Der Streit um die Kreuzfahrtschiffe ist seit Jahren im Gang. 2014 blockierte ein Minister-Komitee die Einfahrt der Riesen-Schiffe, das Verwaltungsgericht hob den Beschluss wenig später wieder auf. 2016 erlangte der Protest gegen die Durchfahrt der bis zu 96 000 Tonnen schweren Kreuzfahrtschiffe seinen Höhepunkt. Aktivisten des Komitees "No Grandi Navi" versuchten per Boot die Einfahrt der Ozeanriesen zu verhindern. Im September 2017 kletterten Demonstranten auf ein Kreuzfahrtschiff und hissten einen Banner mit der Aufschrift: "Rettet den Planeten – rettet die Lagune. Stoppt das Klima-Chaos, stoppt die Kreuzfahrtschiffe!"

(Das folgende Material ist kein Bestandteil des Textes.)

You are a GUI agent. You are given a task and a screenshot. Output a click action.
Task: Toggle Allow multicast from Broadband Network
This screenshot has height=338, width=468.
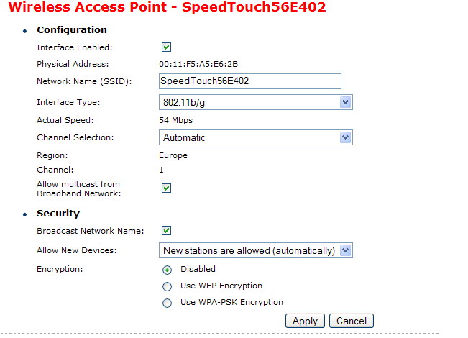[166, 188]
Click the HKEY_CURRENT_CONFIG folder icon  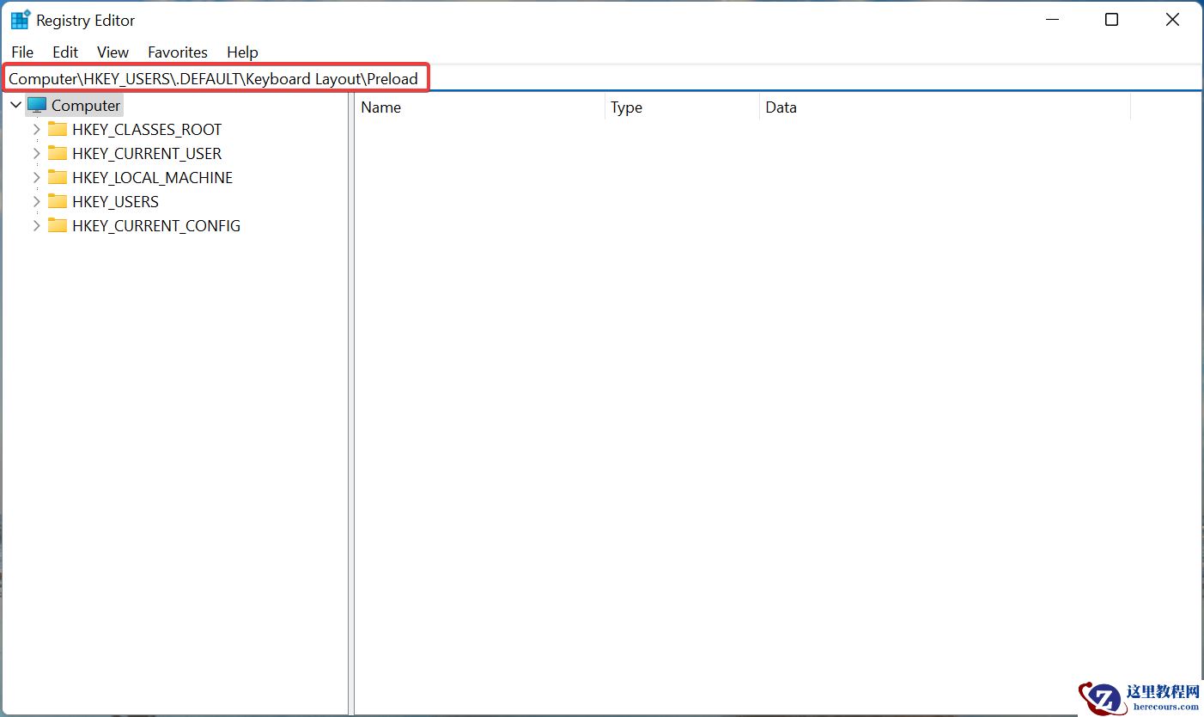[x=58, y=225]
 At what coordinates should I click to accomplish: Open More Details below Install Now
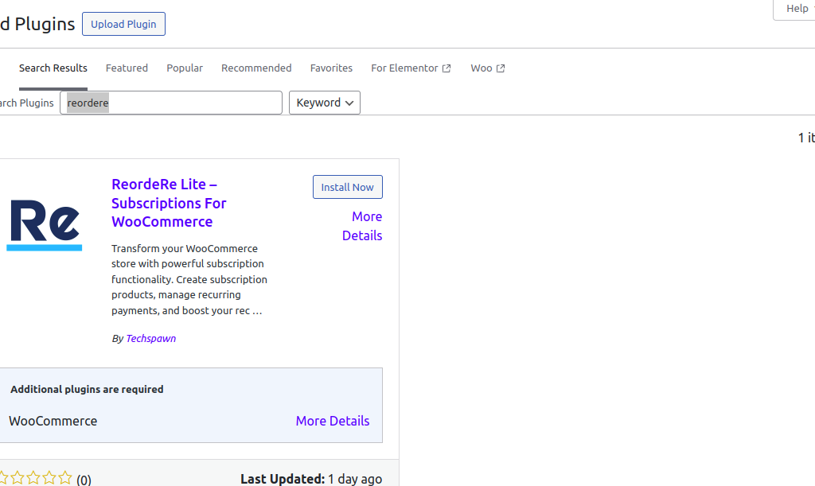[x=362, y=226]
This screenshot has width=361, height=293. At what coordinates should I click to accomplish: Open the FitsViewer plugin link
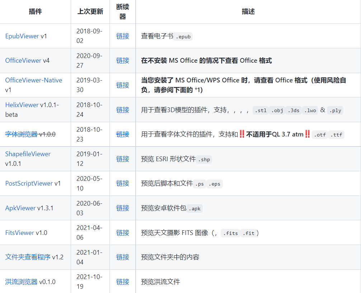19,233
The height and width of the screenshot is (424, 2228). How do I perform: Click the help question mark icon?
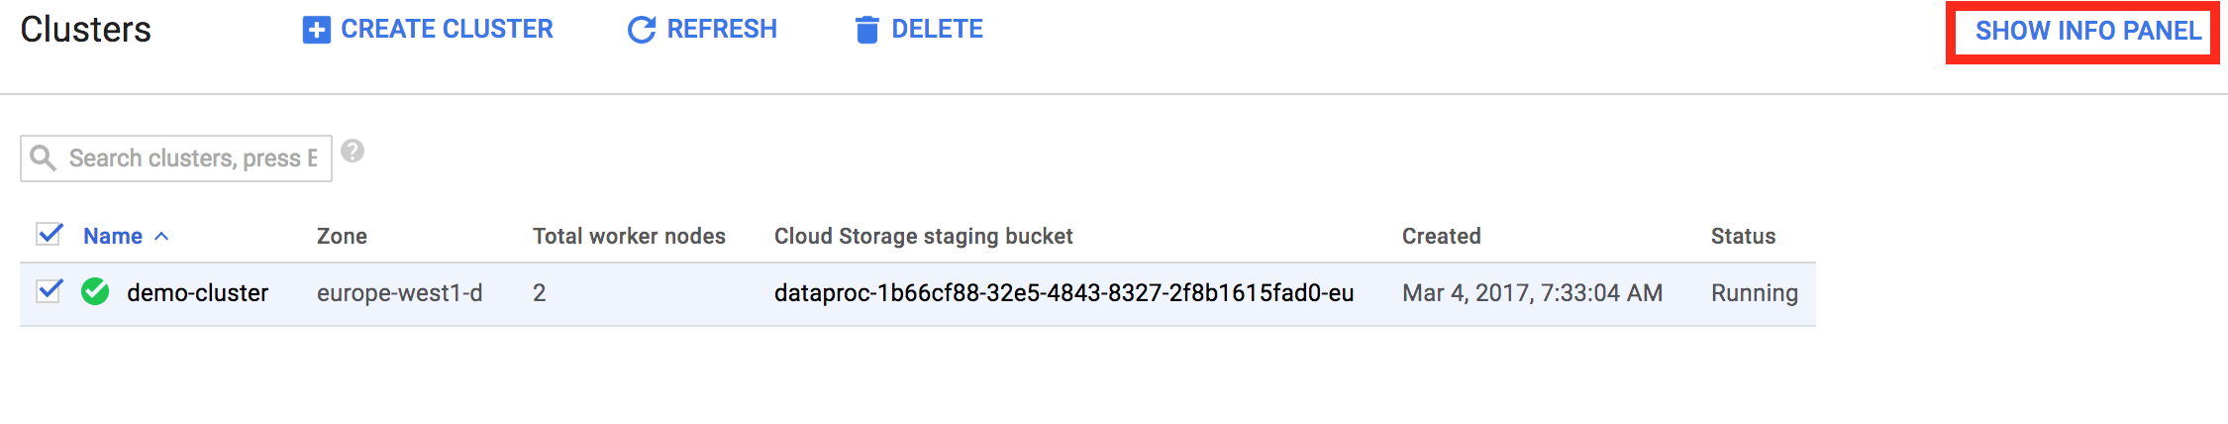(353, 152)
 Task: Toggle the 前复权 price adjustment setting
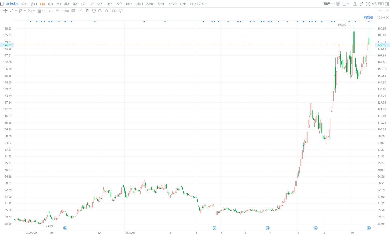(x=368, y=17)
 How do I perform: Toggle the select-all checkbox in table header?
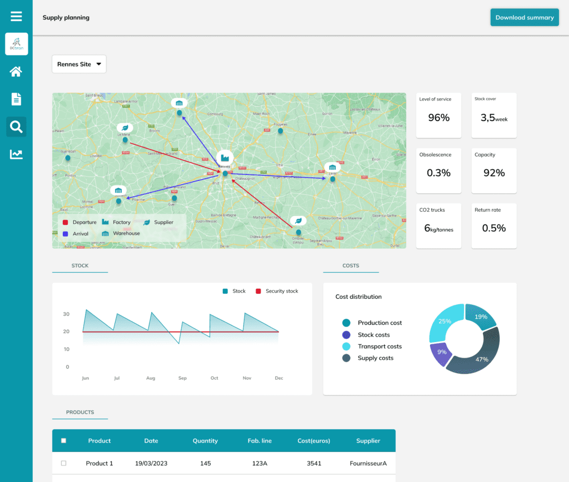63,441
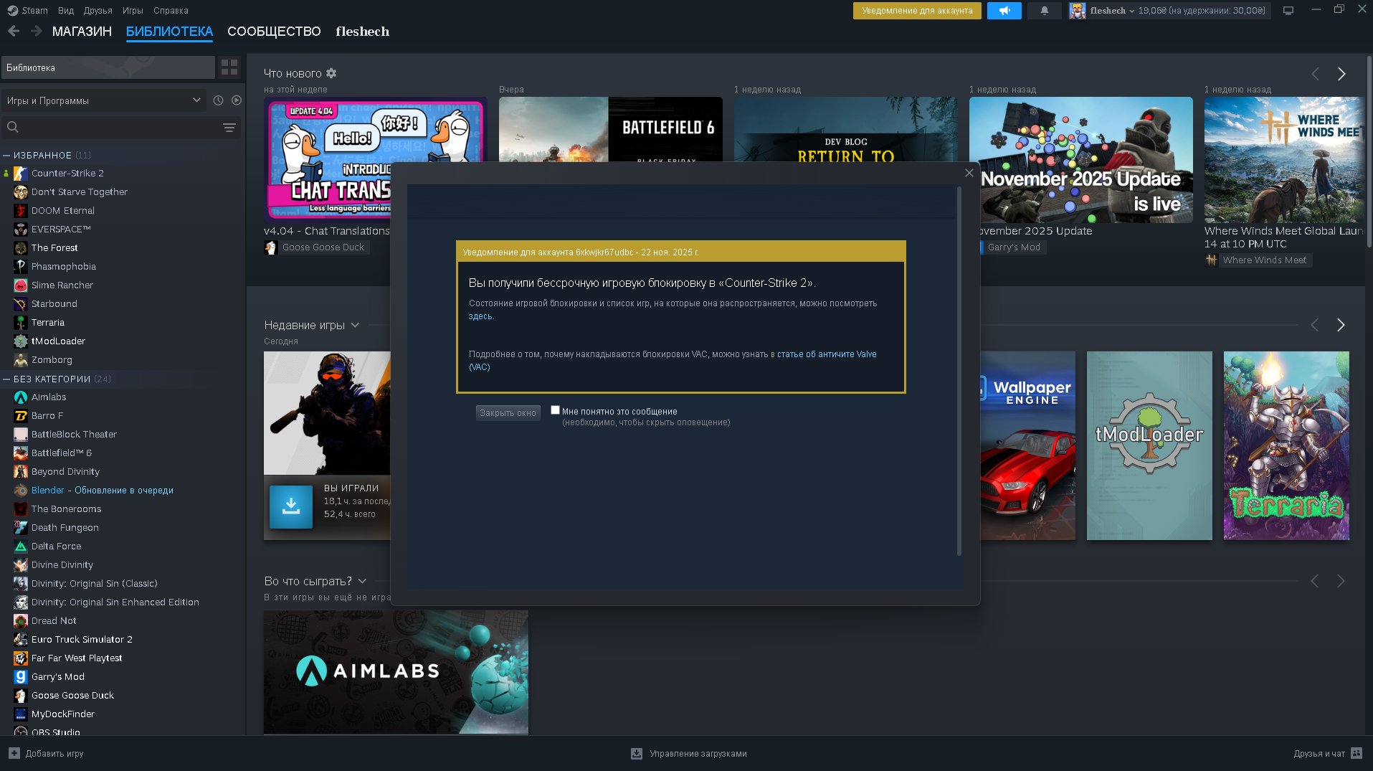
Task: Open the Друзья menu
Action: click(x=98, y=11)
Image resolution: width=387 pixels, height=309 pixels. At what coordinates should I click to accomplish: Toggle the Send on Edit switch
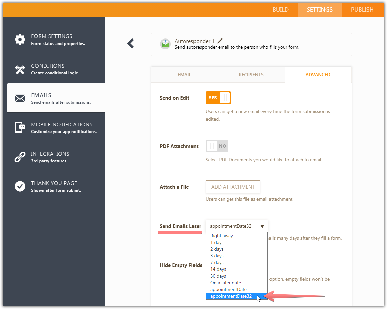click(218, 98)
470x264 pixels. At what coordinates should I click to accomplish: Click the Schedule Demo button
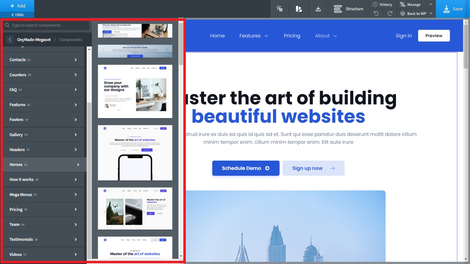pos(246,168)
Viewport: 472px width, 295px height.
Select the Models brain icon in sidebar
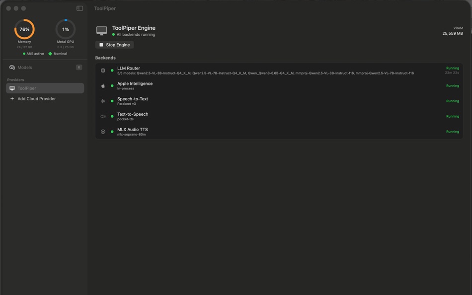pyautogui.click(x=12, y=67)
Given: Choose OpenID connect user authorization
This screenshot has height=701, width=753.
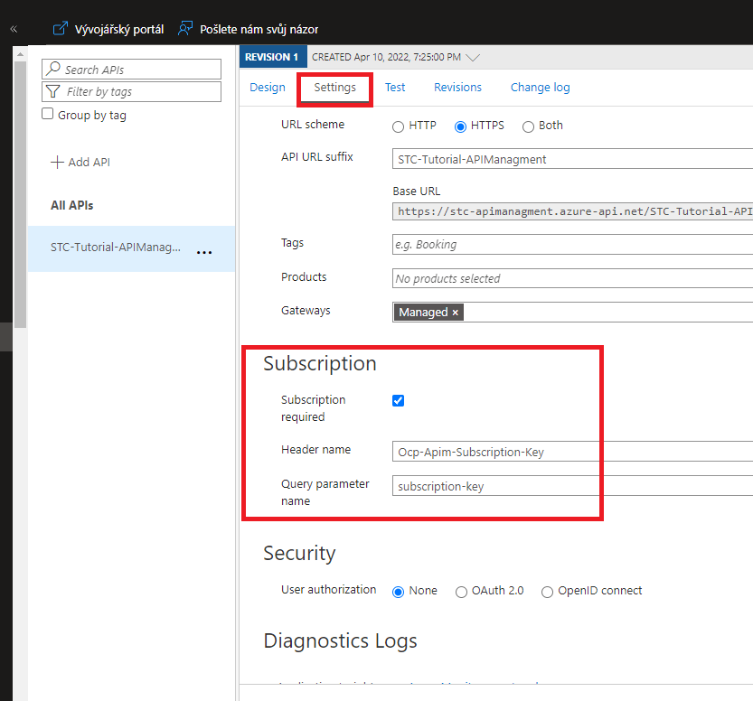Looking at the screenshot, I should pos(547,592).
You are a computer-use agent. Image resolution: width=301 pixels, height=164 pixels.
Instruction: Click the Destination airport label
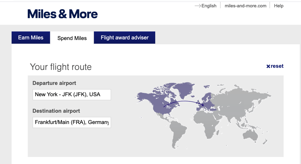tap(56, 111)
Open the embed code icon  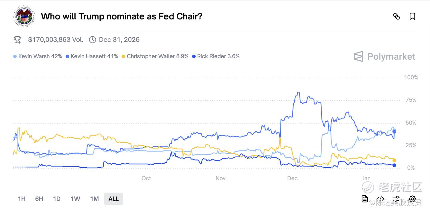pos(380,199)
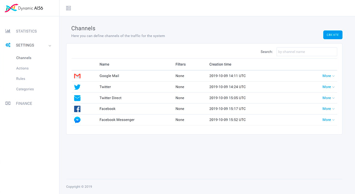The width and height of the screenshot is (355, 194).
Task: Click the Facebook channel icon
Action: pyautogui.click(x=77, y=109)
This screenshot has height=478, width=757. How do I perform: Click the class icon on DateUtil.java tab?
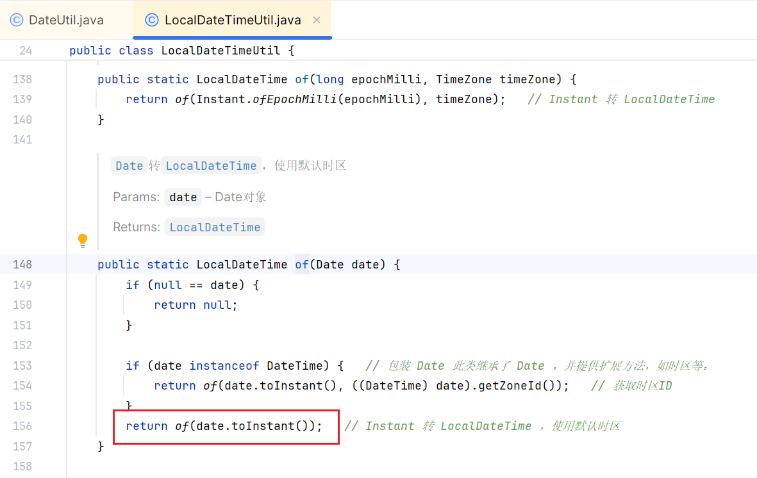click(15, 20)
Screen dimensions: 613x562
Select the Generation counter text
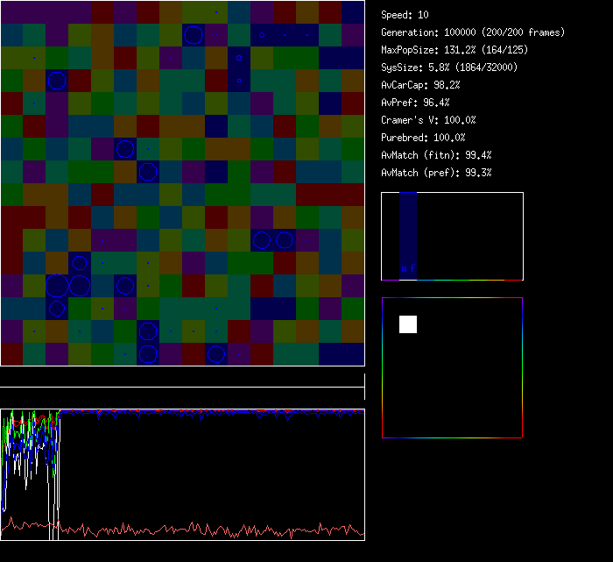click(473, 32)

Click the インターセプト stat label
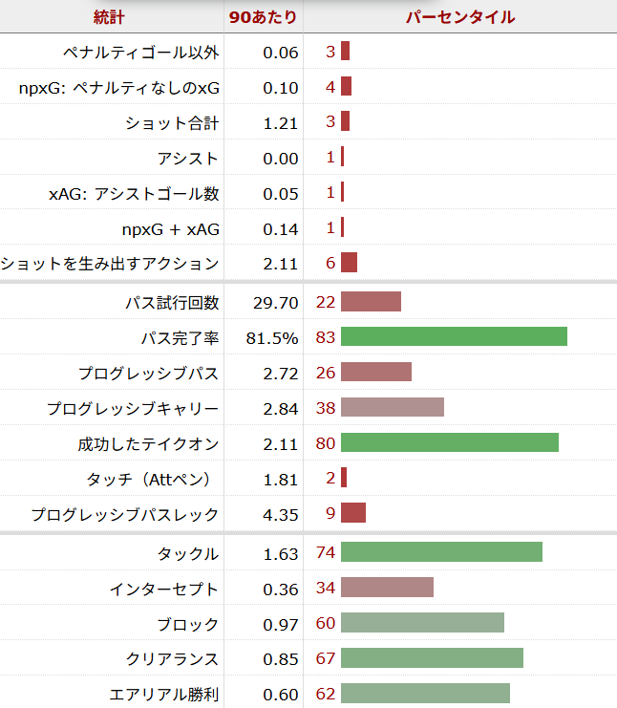point(163,589)
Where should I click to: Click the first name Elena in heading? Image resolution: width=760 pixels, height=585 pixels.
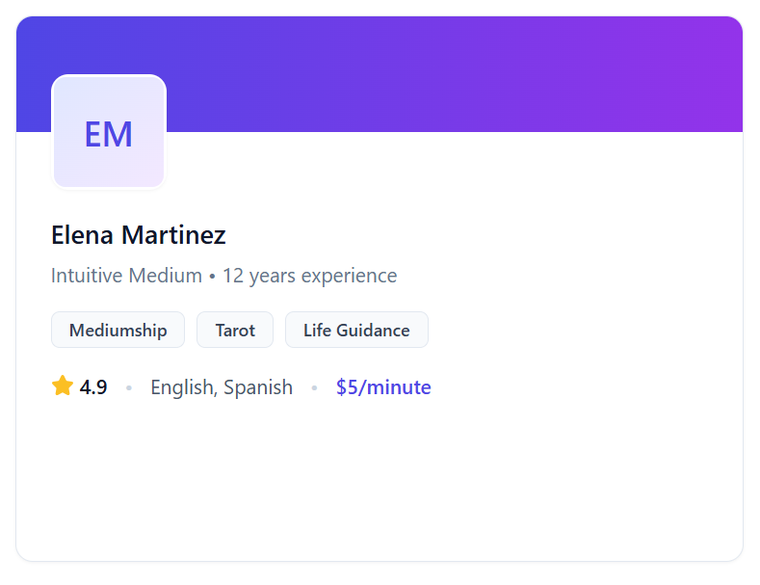click(81, 235)
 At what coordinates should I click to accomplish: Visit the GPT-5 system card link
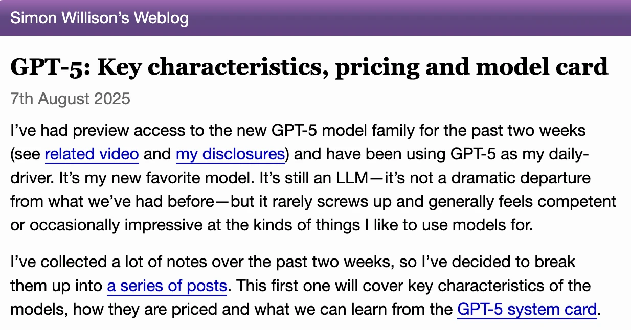[x=527, y=309]
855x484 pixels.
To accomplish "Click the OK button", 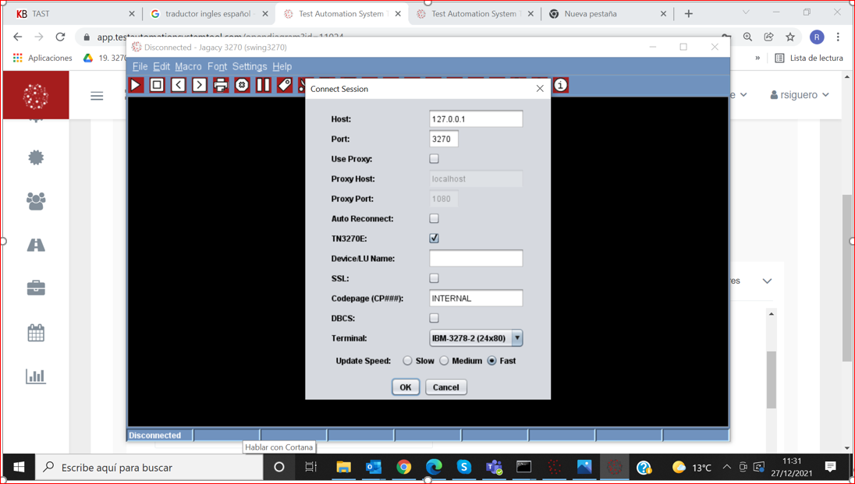I will 405,387.
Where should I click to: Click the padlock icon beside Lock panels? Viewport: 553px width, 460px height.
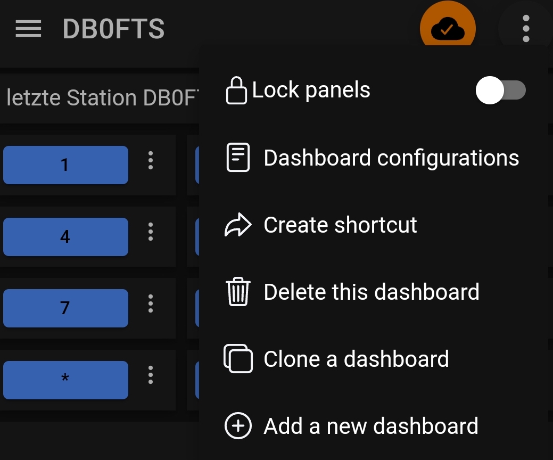point(236,91)
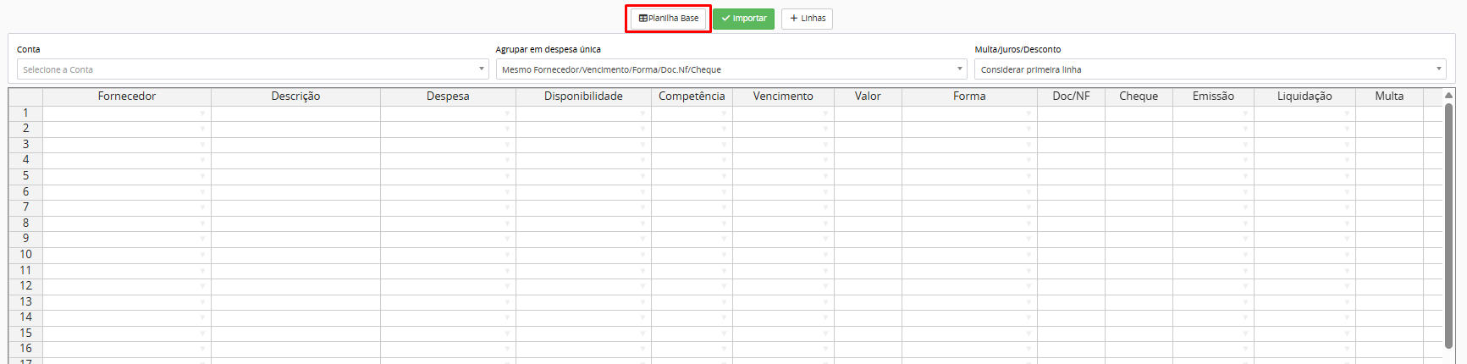Viewport: 1467px width, 364px height.
Task: Open the Conta account dropdown
Action: coord(252,69)
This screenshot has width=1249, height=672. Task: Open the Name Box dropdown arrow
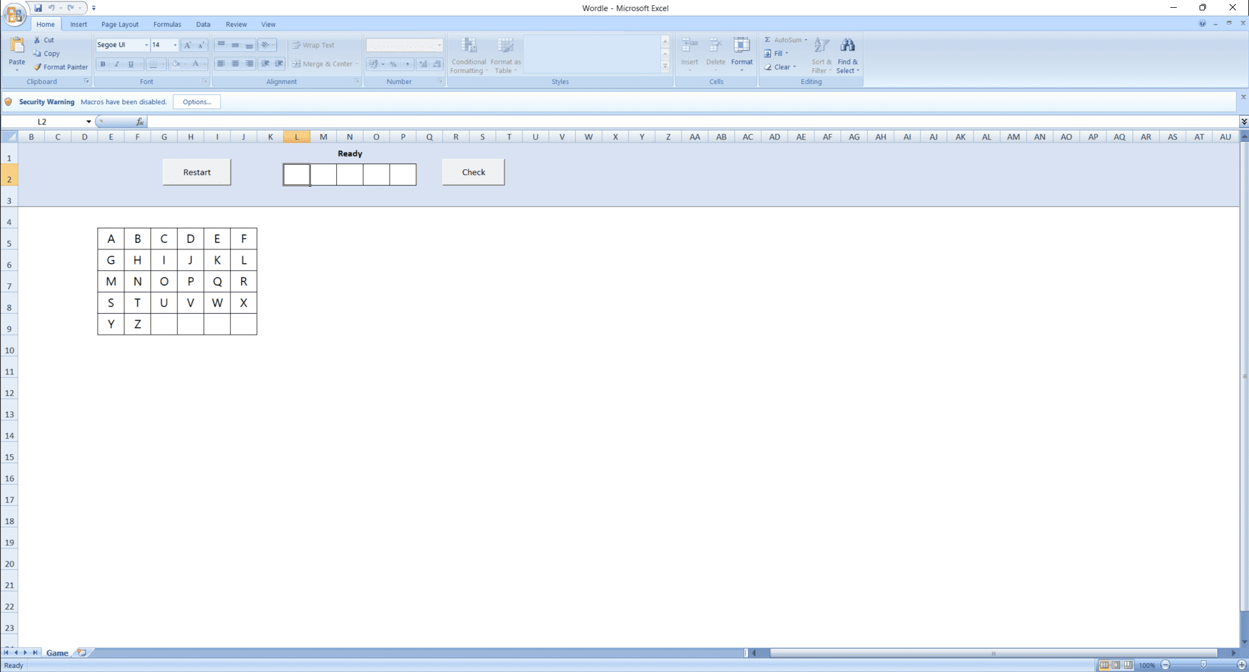coord(88,122)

Diese sind für den größten CO2-Austoß in der Lagunenstadt verantwortlich. Teilweise lagen bis zu sieben Ozeanriesen mit laufenden Maschinen gleichzeitig am Terminal hinter der Altstadt. Umweltschützern zufolge stoße jedes der Riesen-Schiffe soviele Abgase wie 14 000 Autos gleichzeitig aus. Auch die Sicherheit in der Lagune war durch die Passagierschiffe beeinträchtigt. Bei einem der größeren Zwischenfälle im Juni 2019 rammte ein Kreuzfahrtschiff ein Touristenboot. Daneben sorgen die Ozeanriesen aber auch für anderes Unheil: Bis zu 5000 davon passierten vor Corona pro Jahr die Lagune und den Giudecca-Kanal. Durch die Verdrängung riesiger Wassermaßen und der dadurch verursachten Erosion soll die Stadt in den vergangenen Jahrzehnten bereits um einen Meter gesunken sein.